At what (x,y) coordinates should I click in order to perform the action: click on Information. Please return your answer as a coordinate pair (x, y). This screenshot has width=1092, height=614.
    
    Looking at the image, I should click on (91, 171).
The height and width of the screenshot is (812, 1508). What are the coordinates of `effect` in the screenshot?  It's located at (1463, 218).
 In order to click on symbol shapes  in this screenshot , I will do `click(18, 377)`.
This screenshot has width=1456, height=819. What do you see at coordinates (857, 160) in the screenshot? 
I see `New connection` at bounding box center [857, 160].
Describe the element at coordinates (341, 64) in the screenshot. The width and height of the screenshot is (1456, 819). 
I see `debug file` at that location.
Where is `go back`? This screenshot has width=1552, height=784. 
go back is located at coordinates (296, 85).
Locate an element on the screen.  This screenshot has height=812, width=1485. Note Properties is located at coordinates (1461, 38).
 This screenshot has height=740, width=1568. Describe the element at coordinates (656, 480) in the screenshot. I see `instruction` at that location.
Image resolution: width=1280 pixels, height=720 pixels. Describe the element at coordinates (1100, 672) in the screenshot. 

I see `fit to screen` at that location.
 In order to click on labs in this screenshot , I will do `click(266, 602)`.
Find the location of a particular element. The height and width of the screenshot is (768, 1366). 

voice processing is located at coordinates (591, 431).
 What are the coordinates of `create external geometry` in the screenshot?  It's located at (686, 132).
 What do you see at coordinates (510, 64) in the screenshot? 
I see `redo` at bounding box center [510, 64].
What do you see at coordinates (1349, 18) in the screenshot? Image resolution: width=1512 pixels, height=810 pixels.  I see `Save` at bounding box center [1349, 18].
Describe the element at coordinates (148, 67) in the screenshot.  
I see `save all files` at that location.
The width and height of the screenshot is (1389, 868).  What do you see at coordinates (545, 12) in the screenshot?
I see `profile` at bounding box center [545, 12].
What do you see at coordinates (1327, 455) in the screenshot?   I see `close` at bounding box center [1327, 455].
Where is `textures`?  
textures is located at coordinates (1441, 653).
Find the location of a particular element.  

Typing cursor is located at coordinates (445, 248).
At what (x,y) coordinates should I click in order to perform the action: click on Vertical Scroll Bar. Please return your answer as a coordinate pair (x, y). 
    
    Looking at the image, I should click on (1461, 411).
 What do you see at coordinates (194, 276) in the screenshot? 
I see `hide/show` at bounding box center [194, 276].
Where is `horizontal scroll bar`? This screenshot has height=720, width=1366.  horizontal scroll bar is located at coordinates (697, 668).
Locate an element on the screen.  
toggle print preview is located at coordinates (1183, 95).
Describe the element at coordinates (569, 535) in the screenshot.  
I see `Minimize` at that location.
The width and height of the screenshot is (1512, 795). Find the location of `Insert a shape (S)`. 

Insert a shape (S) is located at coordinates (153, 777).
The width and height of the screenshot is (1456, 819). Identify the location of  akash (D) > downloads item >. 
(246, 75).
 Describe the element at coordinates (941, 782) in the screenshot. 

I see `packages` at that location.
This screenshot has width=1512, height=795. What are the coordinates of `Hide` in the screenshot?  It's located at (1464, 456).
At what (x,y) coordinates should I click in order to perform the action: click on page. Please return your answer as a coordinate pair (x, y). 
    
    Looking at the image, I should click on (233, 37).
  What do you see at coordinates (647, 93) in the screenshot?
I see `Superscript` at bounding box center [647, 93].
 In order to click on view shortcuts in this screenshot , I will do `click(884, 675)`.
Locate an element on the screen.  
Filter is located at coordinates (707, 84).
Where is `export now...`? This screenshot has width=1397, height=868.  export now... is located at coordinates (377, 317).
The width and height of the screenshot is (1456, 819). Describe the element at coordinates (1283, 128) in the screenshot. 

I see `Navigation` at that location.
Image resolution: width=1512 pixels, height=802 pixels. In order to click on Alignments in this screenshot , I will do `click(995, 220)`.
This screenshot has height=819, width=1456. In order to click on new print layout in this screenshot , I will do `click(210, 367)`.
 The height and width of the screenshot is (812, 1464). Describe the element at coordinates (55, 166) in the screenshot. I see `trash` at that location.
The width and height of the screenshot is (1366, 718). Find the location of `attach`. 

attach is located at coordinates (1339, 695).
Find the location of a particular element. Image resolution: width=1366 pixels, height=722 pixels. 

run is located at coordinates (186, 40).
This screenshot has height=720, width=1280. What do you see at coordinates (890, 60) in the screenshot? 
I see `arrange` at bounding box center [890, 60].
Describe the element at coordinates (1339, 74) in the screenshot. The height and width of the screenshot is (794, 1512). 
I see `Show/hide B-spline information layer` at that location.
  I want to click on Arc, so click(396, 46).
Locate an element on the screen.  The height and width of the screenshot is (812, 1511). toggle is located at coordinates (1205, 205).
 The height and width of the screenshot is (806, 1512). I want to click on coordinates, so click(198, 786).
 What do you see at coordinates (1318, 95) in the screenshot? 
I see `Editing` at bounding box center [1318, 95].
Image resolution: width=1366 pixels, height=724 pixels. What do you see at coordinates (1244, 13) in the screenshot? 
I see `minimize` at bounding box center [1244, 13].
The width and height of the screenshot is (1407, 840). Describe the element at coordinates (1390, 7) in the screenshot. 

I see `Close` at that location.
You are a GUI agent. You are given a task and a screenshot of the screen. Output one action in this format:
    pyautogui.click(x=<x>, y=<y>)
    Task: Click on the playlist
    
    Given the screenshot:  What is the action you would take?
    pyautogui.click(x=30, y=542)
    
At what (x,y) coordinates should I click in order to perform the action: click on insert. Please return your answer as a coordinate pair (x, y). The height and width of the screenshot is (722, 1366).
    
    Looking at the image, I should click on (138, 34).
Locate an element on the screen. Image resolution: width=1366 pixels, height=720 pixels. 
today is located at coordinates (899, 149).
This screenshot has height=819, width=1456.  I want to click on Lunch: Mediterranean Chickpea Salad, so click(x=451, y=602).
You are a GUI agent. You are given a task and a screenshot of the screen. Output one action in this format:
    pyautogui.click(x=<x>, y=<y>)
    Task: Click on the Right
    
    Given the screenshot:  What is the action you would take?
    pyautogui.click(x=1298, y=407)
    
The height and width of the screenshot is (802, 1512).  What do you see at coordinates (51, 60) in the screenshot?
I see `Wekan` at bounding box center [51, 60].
────────────────
• [Short exercise]: Turn the rows above into a JSON list of strings, with one string for each line and blank lines left out.

• [Task response]:
[
  "At what (x,y) coordinates should I click in order to perform the action: click on Information. Please return your answer as a coordinate pair (x, y). This screenshot has width=1092, height=614.",
  "    Looking at the image, I should click on (91, 171).",
  "The height and width of the screenshot is (812, 1508). What are the coordinates of `effect` in the screenshot?  It's located at (1463, 218).",
  " In order to click on symbol shapes  in this screenshot , I will do `click(18, 377)`.",
  "This screenshot has width=1456, height=819. What do you see at coordinates (857, 160) in the screenshot? ",
  "I see `New connection` at bounding box center [857, 160].",
  "Describe the element at coordinates (341, 64) in the screenshot. The width and height of the screenshot is (1456, 819). ",
  "I see `debug file` at that location.",
  "Where is `go back`? This screenshot has width=1552, height=784. ",
  "go back is located at coordinates (296, 85).",
  "Locate an element on the screen.  This screenshot has height=812, width=1485. Note Properties is located at coordinates (1461, 38).",
  " This screenshot has height=740, width=1568. Describe the element at coordinates (656, 480) in the screenshot. I see `instruction` at that location.",
  "Image resolution: width=1280 pixels, height=720 pixels. Describe the element at coordinates (1100, 672) in the screenshot. ",
  "I see `fit to screen` at that location.",
  " In order to click on labs in this screenshot , I will do `click(266, 602)`.",
  "Find the location of a particular element. The height and width of the screenshot is (768, 1366). ",
  "voice processing is located at coordinates (591, 431).",
  " What are the coordinates of `create external geometry` in the screenshot?  It's located at (686, 132).",
  " What do you see at coordinates (510, 64) in the screenshot? ",
  "I see `redo` at bounding box center [510, 64].",
  "What do you see at coordinates (1349, 18) in the screenshot? Image resolution: width=1512 pixels, height=810 pixels.  I see `Save` at bounding box center [1349, 18].",
  "Describe the element at coordinates (148, 67) in the screenshot.  ",
  "I see `save all files` at that location.",
  "The width and height of the screenshot is (1389, 868).  What do you see at coordinates (545, 12) in the screenshot?",
  "I see `profile` at bounding box center [545, 12].",
  "What do you see at coordinates (1327, 455) in the screenshot?   I see `close` at bounding box center [1327, 455].",
  "Where is `textures`?  ",
  "textures is located at coordinates (1441, 653).",
  "Find the location of a particular element.  ",
  "Typing cursor is located at coordinates (445, 248).",
  "At what (x,y) coordinates should I click in order to perform the action: click on Vertical Scroll Bar. Please return your answer as a coordinate pair (x, y). ",
  "    Looking at the image, I should click on (1461, 411).",
  " What do you see at coordinates (194, 276) in the screenshot? ",
  "I see `hide/show` at bounding box center [194, 276].",
  "Where is `horizontal scroll bar`? This screenshot has height=720, width=1366.  horizontal scroll bar is located at coordinates (697, 668).",
  "Locate an element on the screen.  ",
  "toggle print preview is located at coordinates (1183, 95).",
  "Describe the element at coordinates (569, 535) in the screenshot.  ",
  "I see `Minimize` at that location.",
  "The width and height of the screenshot is (1512, 795). Find the location of `Insert a shape (S)`. ",
  "Insert a shape (S) is located at coordinates (153, 777).",
  "The width and height of the screenshot is (1456, 819). Identify the location of  akash (D) > downloads item >. ",
  "(246, 75).",
  " Describe the element at coordinates (941, 782) in the screenshot. ",
  "I see `packages` at that location.",
  "This screenshot has width=1512, height=795. What are the coordinates of `Hide` in the screenshot?  It's located at (1464, 456).",
  "At what (x,y) coordinates should I click in order to perform the action: click on page. Please return your answer as a coordinate pair (x, y). ",
  "    Looking at the image, I should click on (233, 37).",
  "  What do you see at coordinates (647, 93) in the screenshot?",
  "I see `Superscript` at bounding box center [647, 93].",
  " In order to click on view shortcuts in this screenshot , I will do `click(884, 675)`.",
  "Locate an element on the screen.  ",
  "Filter is located at coordinates (707, 84).",
  "Where is `export now...`? This screenshot has width=1397, height=868.  export now... is located at coordinates (377, 317).",
  "The width and height of the screenshot is (1456, 819). Describe the element at coordinates (1283, 128) in the screenshot. ",
  "I see `Navigation` at that location.",
  "Image resolution: width=1512 pixels, height=802 pixels. In order to click on Alignments in this screenshot , I will do `click(995, 220)`.",
  "This screenshot has height=819, width=1456. In order to click on new print layout in this screenshot , I will do `click(210, 367)`.",
  " The height and width of the screenshot is (812, 1464). Describe the element at coordinates (55, 166) in the screenshot. I see `trash` at that location.",
  "The width and height of the screenshot is (1366, 718). Find the location of `attach`. ",
  "attach is located at coordinates (1339, 695).",
  "Find the location of a particular element. Image resolution: width=1366 pixels, height=722 pixels. ",
  "run is located at coordinates (186, 40).",
  "This screenshot has height=720, width=1280. What do you see at coordinates (890, 60) in the screenshot? ",
  "I see `arrange` at bounding box center [890, 60].",
  "Describe the element at coordinates (1339, 74) in the screenshot. The height and width of the screenshot is (794, 1512). ",
  "I see `Show/hide B-spline information layer` at that location.",
  "  I want to click on Arc, so click(396, 46).",
  "Locate an element on the screen.  The height and width of the screenshot is (812, 1511). toggle is located at coordinates (1205, 205).",
  " The height and width of the screenshot is (806, 1512). I want to click on coordinates, so click(198, 786).",
  " What do you see at coordinates (1318, 95) in the screenshot? ",
  "I see `Editing` at bounding box center [1318, 95].",
  "Image resolution: width=1366 pixels, height=724 pixels. What do you see at coordinates (1244, 13) in the screenshot? ",
  "I see `minimize` at bounding box center [1244, 13].",
  "The width and height of the screenshot is (1407, 840). Describe the element at coordinates (1390, 7) in the screenshot. ",
  "I see `Close` at that location.",
  "You are a GUI agent. You are given a task and a screenshot of the screen. Output one action in this format:",
  "    pyautogui.click(x=<x>, y=<y>)",
  "    Task: Click on the playlist",
  "    Given the screenshot:  What is the action you would take?",
  "    pyautogui.click(x=30, y=542)",
  "At what (x,y) coordinates should I click in order to perform the action: click on insert. Please return your answer as a coordinate pair (x, y). The height and width of the screenshot is (722, 1366).",
  "    Looking at the image, I should click on (138, 34).",
  "Locate an element on the screen. Image resolution: width=1366 pixels, height=720 pixels. ",
  "today is located at coordinates (899, 149).",
  "This screenshot has height=819, width=1456.  I want to click on Lunch: Mediterranean Chickpea Salad, so click(x=451, y=602).",
  "You are a GUI agent. You are given a task and a screenshot of the screen. Output one action in this format:",
  "    pyautogui.click(x=<x>, y=<y>)",
  "    Task: Click on the Right",
  "    Given the screenshot:  What is the action you would take?",
  "    pyautogui.click(x=1298, y=407)",
  "The height and width of the screenshot is (802, 1512).  What do you see at coordinates (51, 60) in the screenshot?",
  "I see `Wekan` at bounding box center [51, 60]."
]